Grill over Indirect/Low heat

Rub
1/2 cup light brown sugar
2 tablespoons kosher salt
1 tablespoon prepared chile powder
1 tablespoon freshly ground black pepper



2 racks baby back ribs, 1-1/2 to 2 pounds each



To make the rub: In a small bowl, mix the rub ingredients.

Remove the thin membrane from the back of each rack of ribs. Season the ribs all over with the rub, pressing the spices into the meat. Wrap the ribs in plastic wrap and refrigerate for 1 to 3 hours.

Allow the ribs to stand at room temperature for 20 to 30 minutes before grilling.Grill over Indirect Low heat (grill temperature should be about 300°F) until the meat is very tender and has shrunk back from the ends of the bones, 1-1/2 to 2 hours.

Transfer the ribs to a baking sheet and tightly cover with aluminum foil. Let rest for 30 minutes before serving. Serve warm.

Makes 4 servings
 
In that vein... "them Mexican boys come up here with a goat and an onion and kick your ass!"

You tell him Finnster :vent:
 
Bruce B said:
In that vein... "them Mexican boys come up here with a goat and an onion and kick your ass!"

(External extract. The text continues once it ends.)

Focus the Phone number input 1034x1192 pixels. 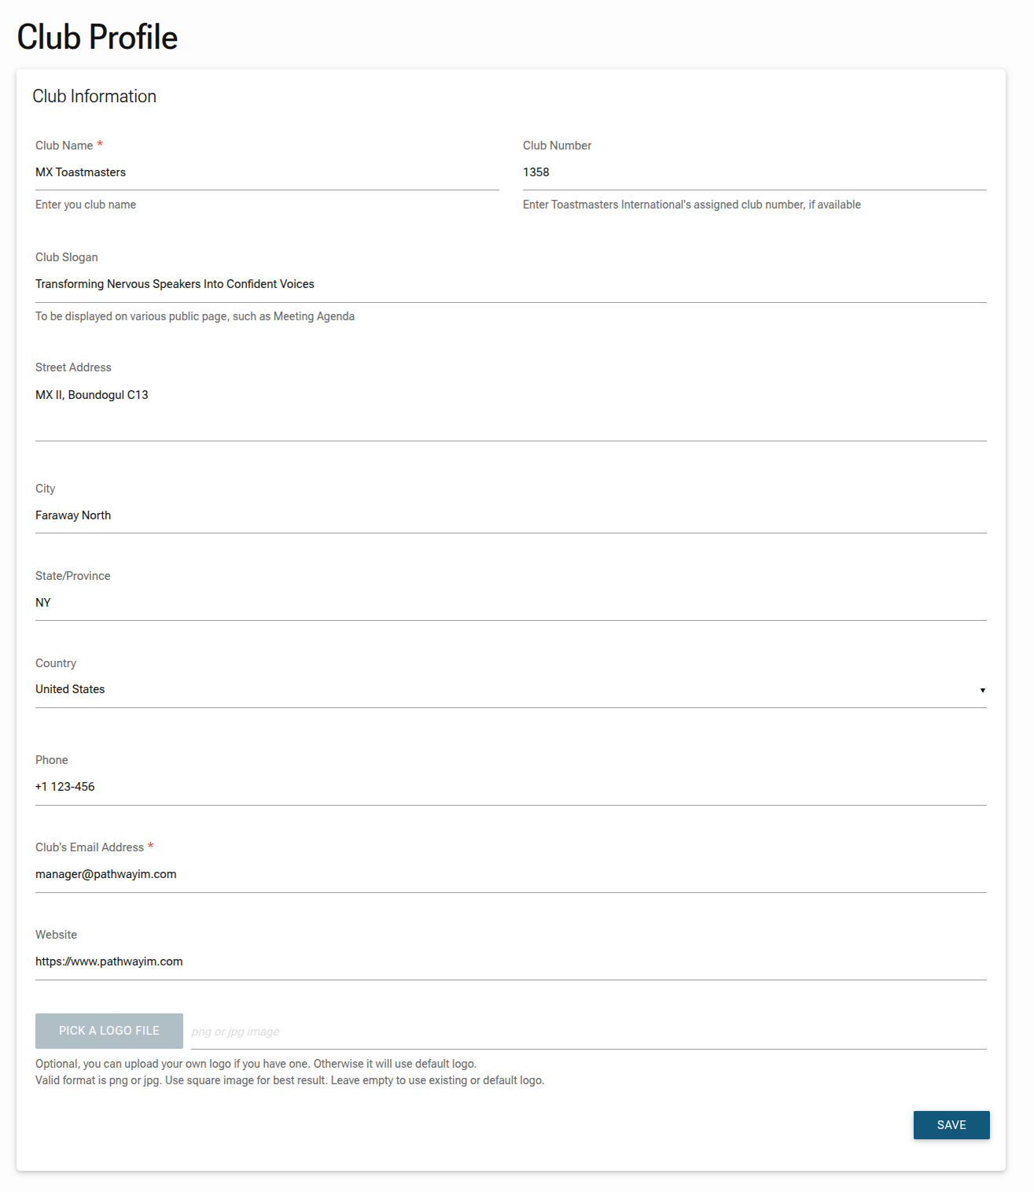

You tell him Finnster :vent:

Bruce you forgot to say, "the Mexicans needed a ride home"! :lmao:
 
Finney said:
whitepine said:
little bland for this board
Got to get back to the basics sometimes brother. :!:

If you can't cook good with less ingrediants, you can't cook good with more. 8-[

Yep, I've gotten to just using S&P on ribs smoked with either apple or cherry wood, they look good and taste great. Might try a little garlic salt as well next time. I still use a rub on butts to get that bark, smoke them with hickory wood.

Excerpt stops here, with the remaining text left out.